Problem to work on: In the entries that follow, find the line containing "Image resolution: width=1907"; from there, copy every line exactly through the line containing "This screenshot has width=1345, height=662.".

[Recorded data]
- - - -

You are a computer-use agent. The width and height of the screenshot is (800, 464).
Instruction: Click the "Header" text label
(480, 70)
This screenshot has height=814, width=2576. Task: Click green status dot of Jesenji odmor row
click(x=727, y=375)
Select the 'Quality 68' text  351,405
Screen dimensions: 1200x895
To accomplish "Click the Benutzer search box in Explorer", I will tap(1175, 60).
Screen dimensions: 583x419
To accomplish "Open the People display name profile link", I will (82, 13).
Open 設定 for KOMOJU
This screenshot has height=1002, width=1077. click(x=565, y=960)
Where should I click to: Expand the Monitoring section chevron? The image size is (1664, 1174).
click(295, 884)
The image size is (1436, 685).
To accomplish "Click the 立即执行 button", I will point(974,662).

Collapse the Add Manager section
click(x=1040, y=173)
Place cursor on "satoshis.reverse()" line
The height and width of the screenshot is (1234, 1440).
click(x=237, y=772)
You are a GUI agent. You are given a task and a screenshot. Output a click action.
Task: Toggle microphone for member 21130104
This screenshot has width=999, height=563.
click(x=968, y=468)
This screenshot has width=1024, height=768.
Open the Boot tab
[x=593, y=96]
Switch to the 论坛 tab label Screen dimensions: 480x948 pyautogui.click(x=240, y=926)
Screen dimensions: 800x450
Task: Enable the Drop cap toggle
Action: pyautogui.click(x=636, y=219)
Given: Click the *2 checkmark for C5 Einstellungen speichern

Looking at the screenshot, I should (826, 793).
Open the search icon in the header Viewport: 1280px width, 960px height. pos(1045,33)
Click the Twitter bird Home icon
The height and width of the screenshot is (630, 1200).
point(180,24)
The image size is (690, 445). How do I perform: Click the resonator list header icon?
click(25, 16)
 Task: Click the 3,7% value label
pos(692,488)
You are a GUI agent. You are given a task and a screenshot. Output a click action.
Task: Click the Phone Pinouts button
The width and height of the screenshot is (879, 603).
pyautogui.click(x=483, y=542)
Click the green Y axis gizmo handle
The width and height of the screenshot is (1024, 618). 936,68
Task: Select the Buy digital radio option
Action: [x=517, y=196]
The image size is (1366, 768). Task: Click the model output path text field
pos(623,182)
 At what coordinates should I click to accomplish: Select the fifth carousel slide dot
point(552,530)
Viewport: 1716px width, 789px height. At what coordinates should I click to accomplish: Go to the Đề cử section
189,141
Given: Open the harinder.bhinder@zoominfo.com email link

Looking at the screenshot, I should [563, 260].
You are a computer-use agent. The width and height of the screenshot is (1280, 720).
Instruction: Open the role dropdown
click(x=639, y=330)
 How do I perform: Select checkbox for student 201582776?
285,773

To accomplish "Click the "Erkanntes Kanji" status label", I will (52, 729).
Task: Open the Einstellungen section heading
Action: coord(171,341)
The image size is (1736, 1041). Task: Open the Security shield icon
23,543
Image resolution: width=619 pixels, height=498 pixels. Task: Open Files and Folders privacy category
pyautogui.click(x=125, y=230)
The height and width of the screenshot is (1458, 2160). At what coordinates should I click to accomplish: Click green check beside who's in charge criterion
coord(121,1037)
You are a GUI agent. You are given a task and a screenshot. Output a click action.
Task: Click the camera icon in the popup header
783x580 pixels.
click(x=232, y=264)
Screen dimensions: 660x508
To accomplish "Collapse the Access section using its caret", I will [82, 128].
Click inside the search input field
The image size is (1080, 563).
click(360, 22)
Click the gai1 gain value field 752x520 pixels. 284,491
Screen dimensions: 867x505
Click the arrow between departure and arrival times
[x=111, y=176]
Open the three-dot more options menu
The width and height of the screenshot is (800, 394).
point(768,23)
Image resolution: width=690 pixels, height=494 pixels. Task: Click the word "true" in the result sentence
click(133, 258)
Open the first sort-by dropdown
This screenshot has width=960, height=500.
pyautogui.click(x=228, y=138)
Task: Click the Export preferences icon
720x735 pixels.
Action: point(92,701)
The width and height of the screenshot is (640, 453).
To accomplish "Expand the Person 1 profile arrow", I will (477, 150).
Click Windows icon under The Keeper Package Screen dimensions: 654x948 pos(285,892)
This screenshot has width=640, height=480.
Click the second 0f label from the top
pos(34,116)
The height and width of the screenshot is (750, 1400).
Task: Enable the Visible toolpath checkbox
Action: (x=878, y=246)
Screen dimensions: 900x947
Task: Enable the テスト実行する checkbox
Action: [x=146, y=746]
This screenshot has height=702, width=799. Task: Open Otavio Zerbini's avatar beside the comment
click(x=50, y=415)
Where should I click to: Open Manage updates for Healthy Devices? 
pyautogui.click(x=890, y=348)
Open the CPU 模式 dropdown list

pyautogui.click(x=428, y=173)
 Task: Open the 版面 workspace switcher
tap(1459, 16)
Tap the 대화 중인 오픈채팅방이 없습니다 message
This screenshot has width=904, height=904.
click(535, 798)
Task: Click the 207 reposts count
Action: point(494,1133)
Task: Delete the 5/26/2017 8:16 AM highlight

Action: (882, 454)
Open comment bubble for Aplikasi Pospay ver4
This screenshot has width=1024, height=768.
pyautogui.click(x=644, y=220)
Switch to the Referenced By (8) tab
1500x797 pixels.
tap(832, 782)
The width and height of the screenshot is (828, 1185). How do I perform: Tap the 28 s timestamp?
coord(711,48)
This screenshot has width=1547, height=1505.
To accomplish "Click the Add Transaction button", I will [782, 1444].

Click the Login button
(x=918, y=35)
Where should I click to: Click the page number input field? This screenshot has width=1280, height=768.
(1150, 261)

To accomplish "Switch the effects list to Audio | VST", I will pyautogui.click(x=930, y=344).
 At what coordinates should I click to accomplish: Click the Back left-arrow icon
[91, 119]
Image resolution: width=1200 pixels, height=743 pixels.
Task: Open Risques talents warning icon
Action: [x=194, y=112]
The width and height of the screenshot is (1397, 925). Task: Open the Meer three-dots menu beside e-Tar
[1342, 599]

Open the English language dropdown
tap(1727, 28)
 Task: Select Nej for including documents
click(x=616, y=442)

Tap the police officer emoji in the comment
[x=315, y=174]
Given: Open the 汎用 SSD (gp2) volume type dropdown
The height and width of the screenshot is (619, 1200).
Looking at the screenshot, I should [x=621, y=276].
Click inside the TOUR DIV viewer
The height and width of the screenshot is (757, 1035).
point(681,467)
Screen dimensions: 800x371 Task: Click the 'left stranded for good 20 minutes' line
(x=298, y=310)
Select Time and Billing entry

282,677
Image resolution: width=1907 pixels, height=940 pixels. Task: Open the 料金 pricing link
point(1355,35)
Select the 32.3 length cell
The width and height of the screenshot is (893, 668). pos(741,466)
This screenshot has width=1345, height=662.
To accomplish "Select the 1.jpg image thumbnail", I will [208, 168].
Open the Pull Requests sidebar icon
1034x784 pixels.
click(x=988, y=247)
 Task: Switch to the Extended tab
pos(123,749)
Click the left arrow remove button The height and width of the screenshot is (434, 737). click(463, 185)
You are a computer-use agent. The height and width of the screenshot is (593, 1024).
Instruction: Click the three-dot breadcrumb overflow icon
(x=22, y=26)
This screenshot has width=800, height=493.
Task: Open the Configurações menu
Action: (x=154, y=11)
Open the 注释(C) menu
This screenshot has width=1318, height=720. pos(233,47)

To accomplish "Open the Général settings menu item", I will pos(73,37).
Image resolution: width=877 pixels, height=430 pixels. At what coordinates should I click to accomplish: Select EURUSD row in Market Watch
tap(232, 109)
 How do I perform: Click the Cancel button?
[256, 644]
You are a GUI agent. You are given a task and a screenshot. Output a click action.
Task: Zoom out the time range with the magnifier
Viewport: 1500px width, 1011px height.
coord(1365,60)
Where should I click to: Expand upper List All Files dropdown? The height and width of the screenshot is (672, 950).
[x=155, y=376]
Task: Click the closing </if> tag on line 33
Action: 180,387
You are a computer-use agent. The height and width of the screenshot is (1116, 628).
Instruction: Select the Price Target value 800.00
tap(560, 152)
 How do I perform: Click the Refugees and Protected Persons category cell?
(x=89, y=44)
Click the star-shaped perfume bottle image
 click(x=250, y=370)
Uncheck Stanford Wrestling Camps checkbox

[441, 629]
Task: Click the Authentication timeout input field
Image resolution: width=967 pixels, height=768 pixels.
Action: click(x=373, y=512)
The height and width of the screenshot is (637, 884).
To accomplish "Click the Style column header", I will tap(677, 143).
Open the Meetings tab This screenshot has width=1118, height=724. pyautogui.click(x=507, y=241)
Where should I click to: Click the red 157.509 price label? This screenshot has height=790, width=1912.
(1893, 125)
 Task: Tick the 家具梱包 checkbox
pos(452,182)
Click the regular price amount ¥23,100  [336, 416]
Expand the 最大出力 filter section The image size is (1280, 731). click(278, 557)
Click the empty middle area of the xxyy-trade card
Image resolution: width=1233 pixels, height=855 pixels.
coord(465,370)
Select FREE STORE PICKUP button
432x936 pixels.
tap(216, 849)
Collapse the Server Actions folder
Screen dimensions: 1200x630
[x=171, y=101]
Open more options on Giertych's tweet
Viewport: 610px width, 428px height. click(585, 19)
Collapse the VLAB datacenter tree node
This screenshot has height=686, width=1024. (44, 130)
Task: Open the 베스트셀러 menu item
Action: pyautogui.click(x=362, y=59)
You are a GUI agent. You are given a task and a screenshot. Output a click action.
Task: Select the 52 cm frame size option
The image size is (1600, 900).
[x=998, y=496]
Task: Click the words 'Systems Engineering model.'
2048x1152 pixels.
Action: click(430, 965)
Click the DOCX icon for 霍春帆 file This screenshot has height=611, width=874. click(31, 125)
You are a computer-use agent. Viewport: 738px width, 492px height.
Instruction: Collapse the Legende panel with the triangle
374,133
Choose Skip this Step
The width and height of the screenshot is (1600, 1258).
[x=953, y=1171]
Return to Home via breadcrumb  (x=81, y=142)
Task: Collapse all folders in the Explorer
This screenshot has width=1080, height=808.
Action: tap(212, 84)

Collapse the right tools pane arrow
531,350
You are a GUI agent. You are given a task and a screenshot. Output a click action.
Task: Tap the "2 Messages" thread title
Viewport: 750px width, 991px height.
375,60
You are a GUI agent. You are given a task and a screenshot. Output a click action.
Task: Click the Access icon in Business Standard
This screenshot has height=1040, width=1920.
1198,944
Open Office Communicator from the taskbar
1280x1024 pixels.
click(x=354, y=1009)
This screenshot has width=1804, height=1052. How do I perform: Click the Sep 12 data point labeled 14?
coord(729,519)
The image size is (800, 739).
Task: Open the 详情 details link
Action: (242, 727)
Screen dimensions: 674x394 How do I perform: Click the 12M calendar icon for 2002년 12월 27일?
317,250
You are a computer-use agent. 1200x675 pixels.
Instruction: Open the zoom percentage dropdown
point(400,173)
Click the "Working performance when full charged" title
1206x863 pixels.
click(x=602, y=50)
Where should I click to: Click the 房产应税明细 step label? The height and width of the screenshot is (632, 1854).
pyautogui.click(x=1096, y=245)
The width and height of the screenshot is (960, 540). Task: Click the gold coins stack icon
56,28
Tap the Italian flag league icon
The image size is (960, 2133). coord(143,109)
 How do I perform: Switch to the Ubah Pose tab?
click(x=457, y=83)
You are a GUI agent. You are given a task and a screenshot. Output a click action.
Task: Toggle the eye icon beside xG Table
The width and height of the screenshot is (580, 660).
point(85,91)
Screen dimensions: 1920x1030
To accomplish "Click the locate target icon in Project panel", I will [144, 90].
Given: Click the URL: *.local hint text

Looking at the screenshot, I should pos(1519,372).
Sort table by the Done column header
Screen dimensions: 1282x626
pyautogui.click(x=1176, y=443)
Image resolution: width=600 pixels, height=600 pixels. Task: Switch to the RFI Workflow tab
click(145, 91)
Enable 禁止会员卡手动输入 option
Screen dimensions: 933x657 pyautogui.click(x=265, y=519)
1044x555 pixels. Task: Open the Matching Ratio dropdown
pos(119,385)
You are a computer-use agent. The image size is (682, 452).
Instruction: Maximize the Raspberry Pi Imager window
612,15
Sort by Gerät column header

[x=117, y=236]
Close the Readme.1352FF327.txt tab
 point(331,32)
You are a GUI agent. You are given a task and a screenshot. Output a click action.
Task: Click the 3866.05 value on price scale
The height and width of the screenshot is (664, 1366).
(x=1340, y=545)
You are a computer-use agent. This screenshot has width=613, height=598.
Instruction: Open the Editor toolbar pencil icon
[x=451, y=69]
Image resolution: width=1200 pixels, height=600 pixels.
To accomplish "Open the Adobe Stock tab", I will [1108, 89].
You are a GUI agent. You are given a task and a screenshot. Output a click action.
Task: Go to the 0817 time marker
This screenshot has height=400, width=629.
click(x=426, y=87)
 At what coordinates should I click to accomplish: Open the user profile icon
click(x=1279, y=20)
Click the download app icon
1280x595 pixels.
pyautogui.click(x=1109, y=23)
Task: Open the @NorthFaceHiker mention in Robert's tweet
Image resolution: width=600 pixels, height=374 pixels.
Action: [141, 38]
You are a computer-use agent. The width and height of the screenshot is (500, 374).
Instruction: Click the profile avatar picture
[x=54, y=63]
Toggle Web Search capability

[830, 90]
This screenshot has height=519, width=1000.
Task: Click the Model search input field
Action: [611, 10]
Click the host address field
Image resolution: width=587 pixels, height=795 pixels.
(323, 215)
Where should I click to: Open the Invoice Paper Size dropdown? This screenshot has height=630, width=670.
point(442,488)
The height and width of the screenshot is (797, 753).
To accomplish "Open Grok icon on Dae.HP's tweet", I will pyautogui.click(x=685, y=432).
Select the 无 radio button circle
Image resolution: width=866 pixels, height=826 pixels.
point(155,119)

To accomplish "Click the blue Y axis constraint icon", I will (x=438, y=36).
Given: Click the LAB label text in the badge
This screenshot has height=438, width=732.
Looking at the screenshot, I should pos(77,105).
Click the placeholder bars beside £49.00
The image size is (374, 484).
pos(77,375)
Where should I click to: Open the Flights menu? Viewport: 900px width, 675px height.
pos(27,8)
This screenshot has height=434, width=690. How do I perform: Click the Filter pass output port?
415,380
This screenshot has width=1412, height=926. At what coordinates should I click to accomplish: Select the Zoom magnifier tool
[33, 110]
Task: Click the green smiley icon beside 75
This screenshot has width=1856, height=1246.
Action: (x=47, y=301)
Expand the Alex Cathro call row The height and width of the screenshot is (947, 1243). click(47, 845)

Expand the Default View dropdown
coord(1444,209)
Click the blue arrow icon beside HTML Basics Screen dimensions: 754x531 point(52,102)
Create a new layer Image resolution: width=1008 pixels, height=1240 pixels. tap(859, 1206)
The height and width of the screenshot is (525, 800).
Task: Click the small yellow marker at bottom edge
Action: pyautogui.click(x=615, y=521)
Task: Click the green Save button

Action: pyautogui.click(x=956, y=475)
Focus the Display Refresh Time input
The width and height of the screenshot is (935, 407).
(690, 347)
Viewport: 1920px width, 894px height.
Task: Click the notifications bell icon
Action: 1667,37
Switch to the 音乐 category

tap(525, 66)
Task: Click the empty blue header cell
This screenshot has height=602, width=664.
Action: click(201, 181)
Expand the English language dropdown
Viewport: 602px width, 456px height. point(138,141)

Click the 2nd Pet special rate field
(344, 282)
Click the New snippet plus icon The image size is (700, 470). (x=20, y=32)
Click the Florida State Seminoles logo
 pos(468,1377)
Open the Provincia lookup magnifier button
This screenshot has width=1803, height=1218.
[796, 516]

- - - -

Solution to this problem:
Image resolution: width=1907 pixels, height=940 pixels. Task: Open the 料金 pricing link
point(1355,35)
Select the 32.3 length cell
The width and height of the screenshot is (893, 668). pos(741,466)
This screenshot has width=1345, height=662.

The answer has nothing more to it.